═══ SELECTED EXTRACT ═══

Aldo Tonin Bumçi (born 11 June 1974) is a member of the Assembly of the Republic of Albania for the Democratic Party of Albania. He was Minister of Justice from 2005 to 2007, Minister of Foreign Affairs on 2013.  He is also member of Committee on Legal Affairs, Public Administration and Human Rights and Committee on European Integration.

Early life
Bumçi was born 1974 in the Albanian capital of Tirana.

Career
He is a member of the Albanian Parliament, serving a constituency based around the northern Albanian town of Lezhë. He was elected as a representative of the Democratic Party of Albania.

Minister of Justice
From 2005 to 2007, he served as the country's Minister of Justice in the government of Prime Minister Sali Berisha.

═══ SUPPLIED INFORMATION ═══

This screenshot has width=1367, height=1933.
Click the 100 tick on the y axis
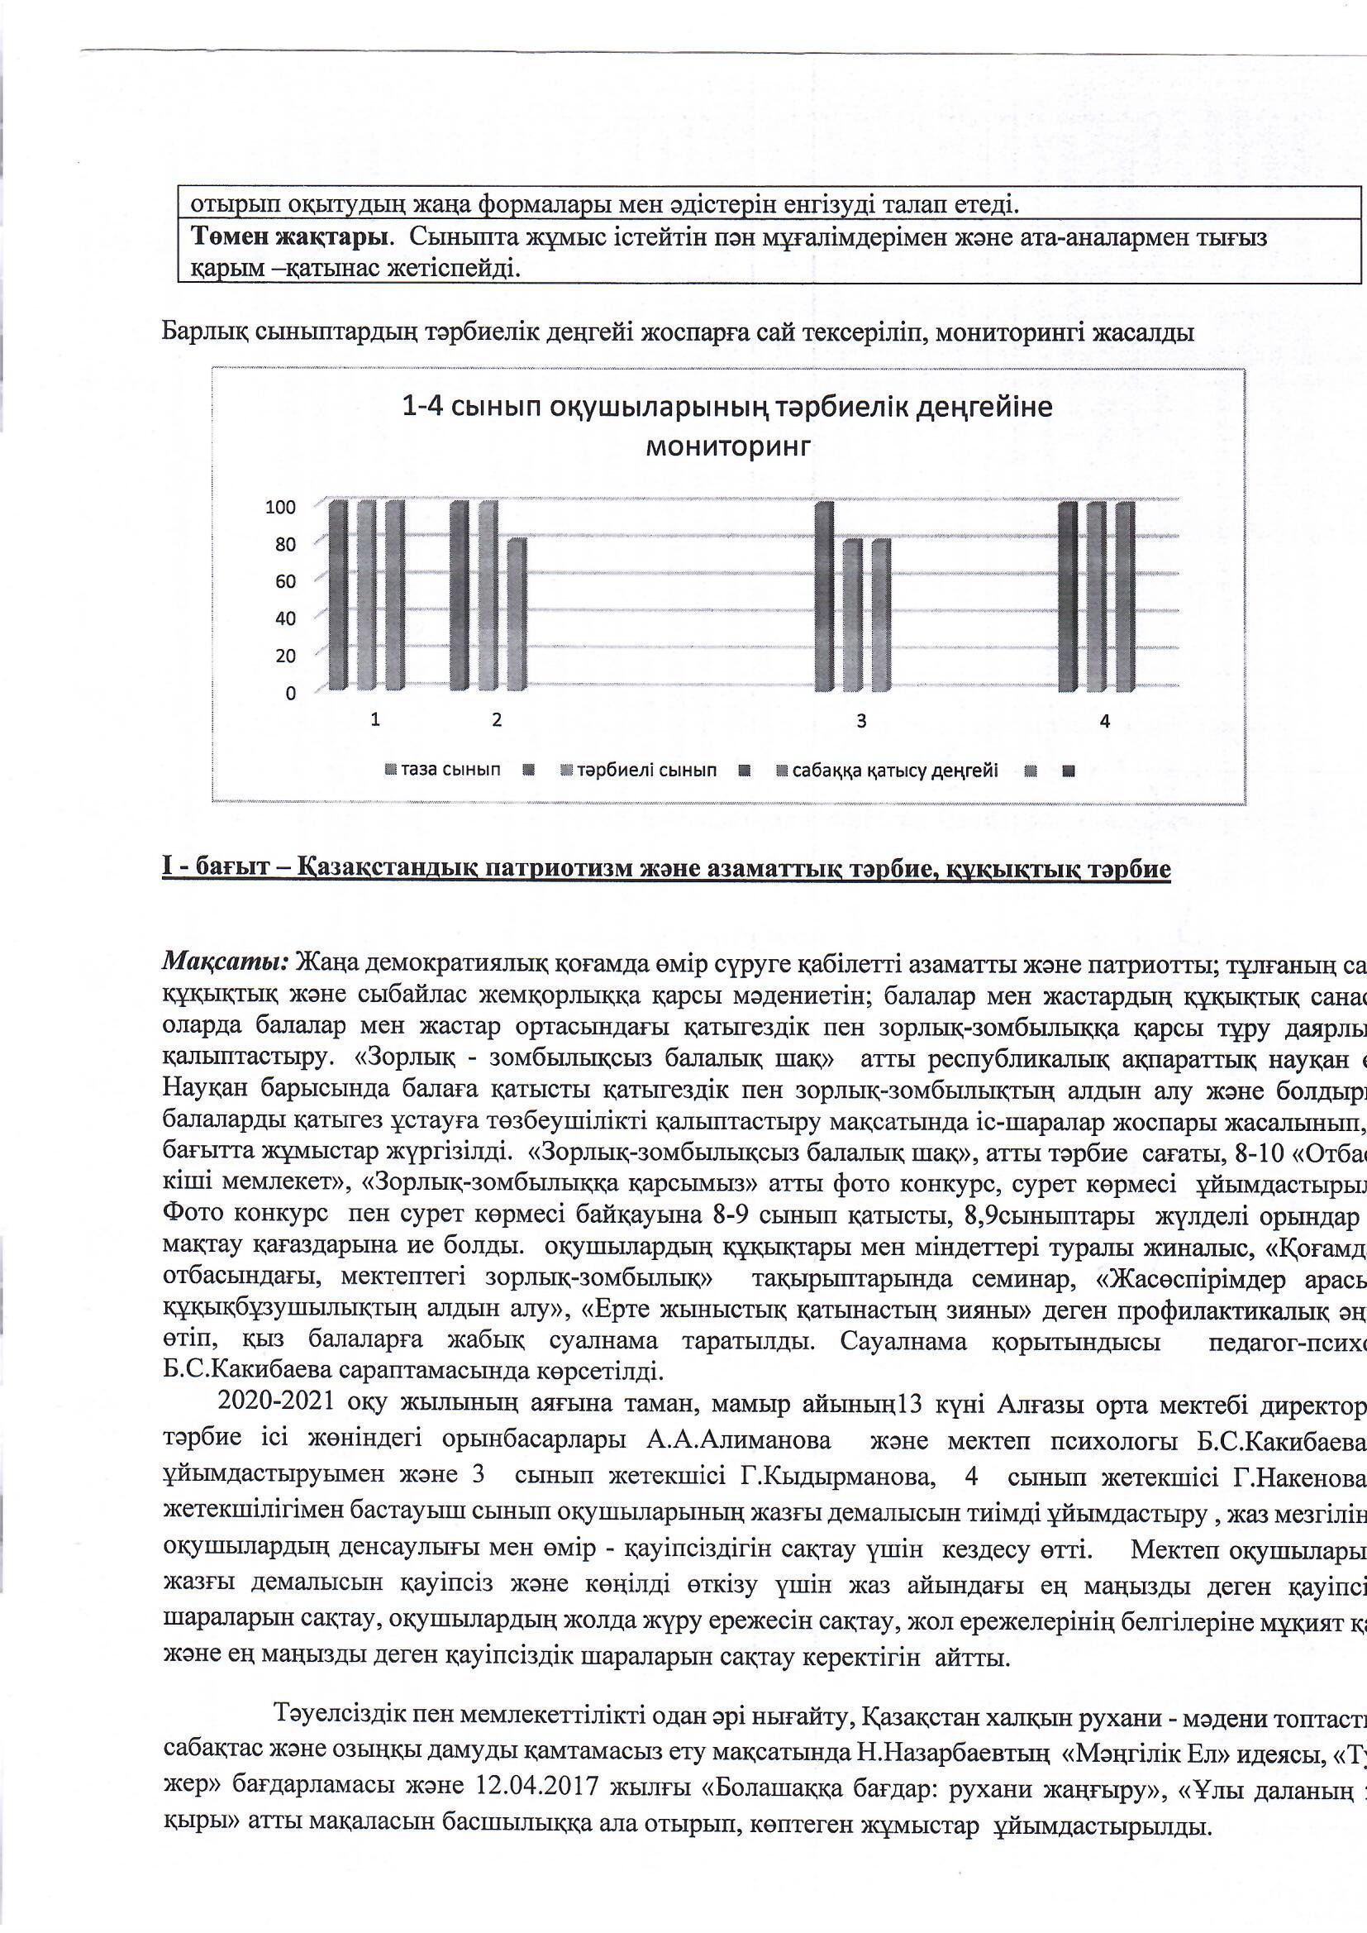click(x=281, y=507)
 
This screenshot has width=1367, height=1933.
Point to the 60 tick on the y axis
click(x=285, y=581)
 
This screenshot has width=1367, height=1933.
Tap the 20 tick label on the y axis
click(x=285, y=656)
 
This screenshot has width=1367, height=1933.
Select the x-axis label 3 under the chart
click(x=861, y=721)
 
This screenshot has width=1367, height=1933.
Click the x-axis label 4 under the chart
click(x=1105, y=721)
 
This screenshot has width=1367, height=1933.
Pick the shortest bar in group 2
click(x=517, y=614)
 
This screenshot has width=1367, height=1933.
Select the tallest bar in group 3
click(x=824, y=597)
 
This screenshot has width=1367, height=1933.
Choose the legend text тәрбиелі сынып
click(x=646, y=771)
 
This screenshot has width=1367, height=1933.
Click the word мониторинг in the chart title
click(x=728, y=446)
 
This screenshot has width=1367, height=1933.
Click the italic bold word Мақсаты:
click(x=226, y=961)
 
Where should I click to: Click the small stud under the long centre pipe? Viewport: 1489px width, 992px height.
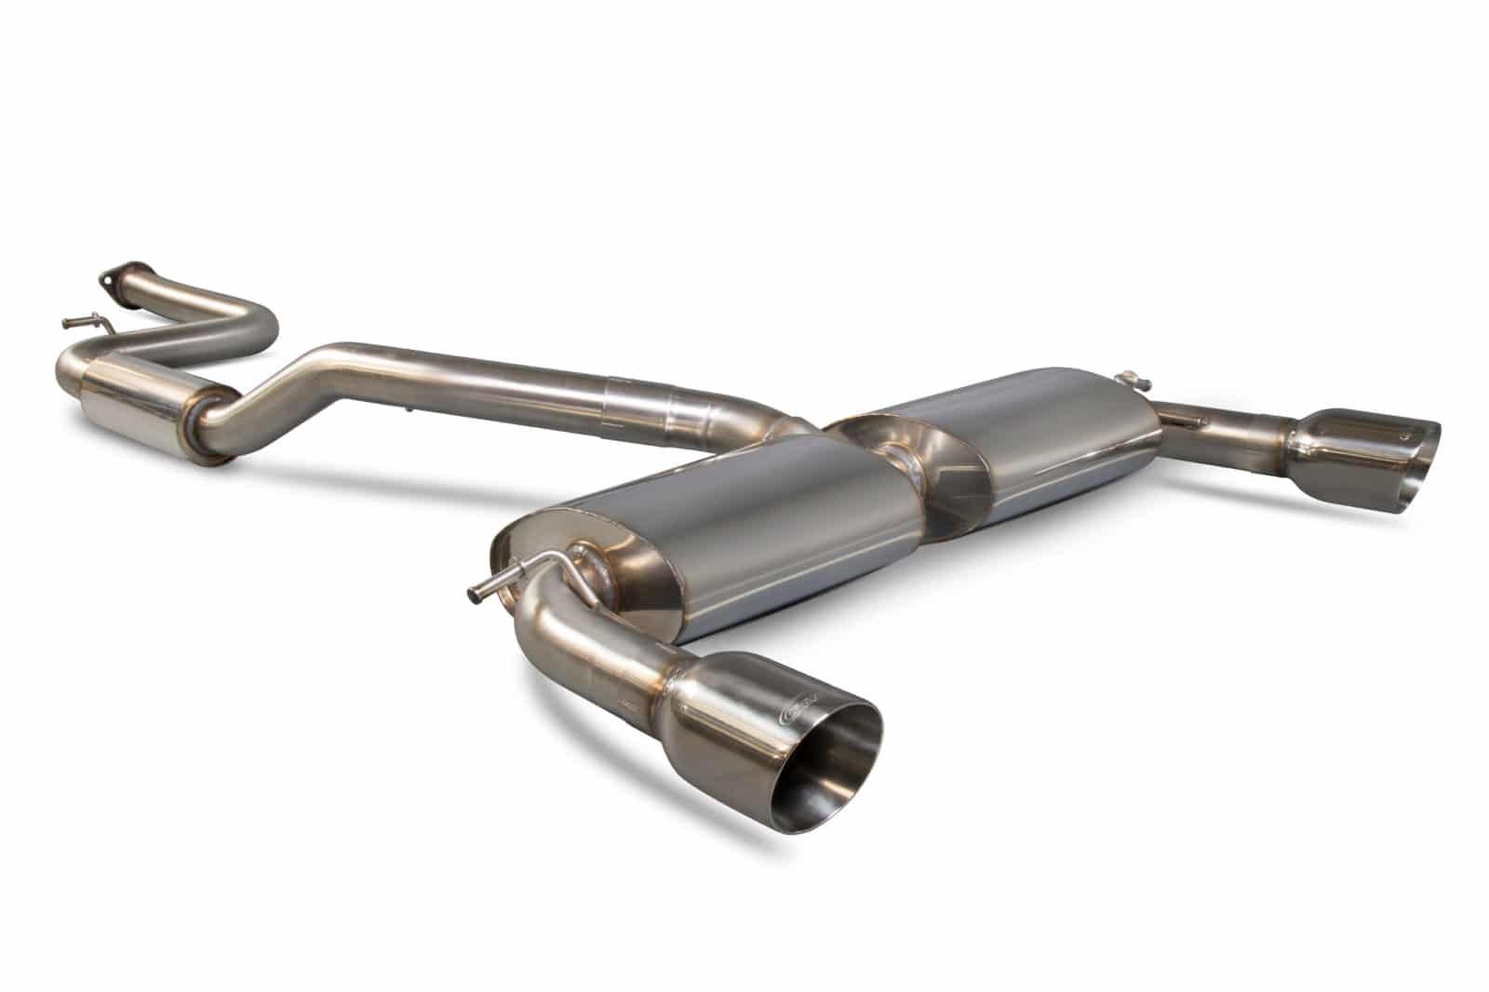click(x=410, y=409)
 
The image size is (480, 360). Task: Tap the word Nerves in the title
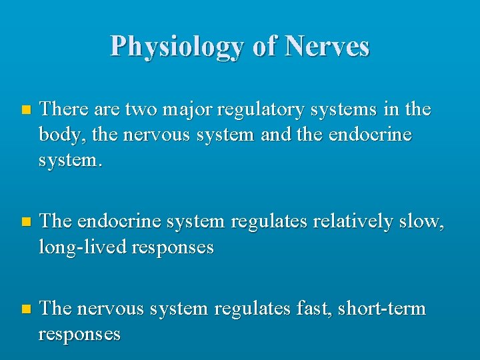coord(327,47)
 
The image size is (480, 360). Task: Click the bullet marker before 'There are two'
coord(25,109)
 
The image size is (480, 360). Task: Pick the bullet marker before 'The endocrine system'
coord(25,222)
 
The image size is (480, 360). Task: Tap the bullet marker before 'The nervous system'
coord(25,309)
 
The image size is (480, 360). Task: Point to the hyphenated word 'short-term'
coord(381,308)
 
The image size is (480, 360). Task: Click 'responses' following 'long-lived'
coord(173,247)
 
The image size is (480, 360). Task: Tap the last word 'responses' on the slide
coord(79,334)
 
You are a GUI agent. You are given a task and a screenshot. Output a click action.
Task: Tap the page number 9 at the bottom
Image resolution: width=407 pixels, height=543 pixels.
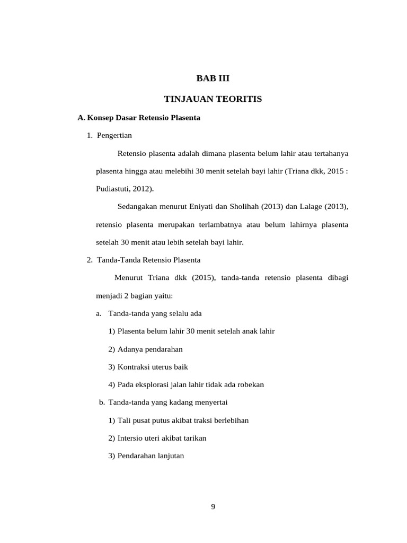(213, 506)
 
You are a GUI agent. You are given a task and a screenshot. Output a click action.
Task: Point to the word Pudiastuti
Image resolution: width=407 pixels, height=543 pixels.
(114, 188)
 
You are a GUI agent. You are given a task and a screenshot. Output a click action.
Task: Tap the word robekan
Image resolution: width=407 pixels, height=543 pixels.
(250, 384)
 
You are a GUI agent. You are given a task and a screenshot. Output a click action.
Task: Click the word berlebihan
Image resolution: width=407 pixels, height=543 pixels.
(229, 421)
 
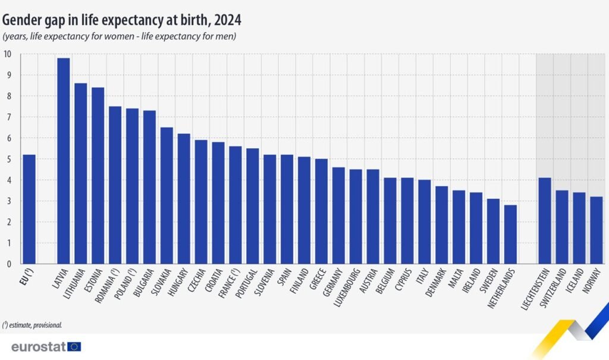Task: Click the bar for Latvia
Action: (x=63, y=161)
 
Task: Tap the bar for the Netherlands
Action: (x=510, y=234)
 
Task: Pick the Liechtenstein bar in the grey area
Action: (x=545, y=221)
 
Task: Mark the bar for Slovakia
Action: (x=167, y=196)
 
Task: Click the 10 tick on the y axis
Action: (x=7, y=54)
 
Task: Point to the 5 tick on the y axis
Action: (x=8, y=159)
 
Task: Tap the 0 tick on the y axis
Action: (x=8, y=264)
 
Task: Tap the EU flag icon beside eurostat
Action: (x=74, y=346)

═══

### DESCRIPTION OF THE TASK:
Summarize the biographical sketch of Aldo Bumçi in two sentences.

### ANSWER:
Aldo Tonin Bumçi, born in Tirana on 11 June 1974, is a Democratic Party of Albania member of the Assembly of the Republic of Albania. He represents a constituency around the northern town of Lezhë, sits on the Committee on Legal Affairs, Public Administration and Human Rights and the Committee on European Integration, and served as Minister of Justice from 2005 to 2007 in Prime Minister Sali Berisha's government.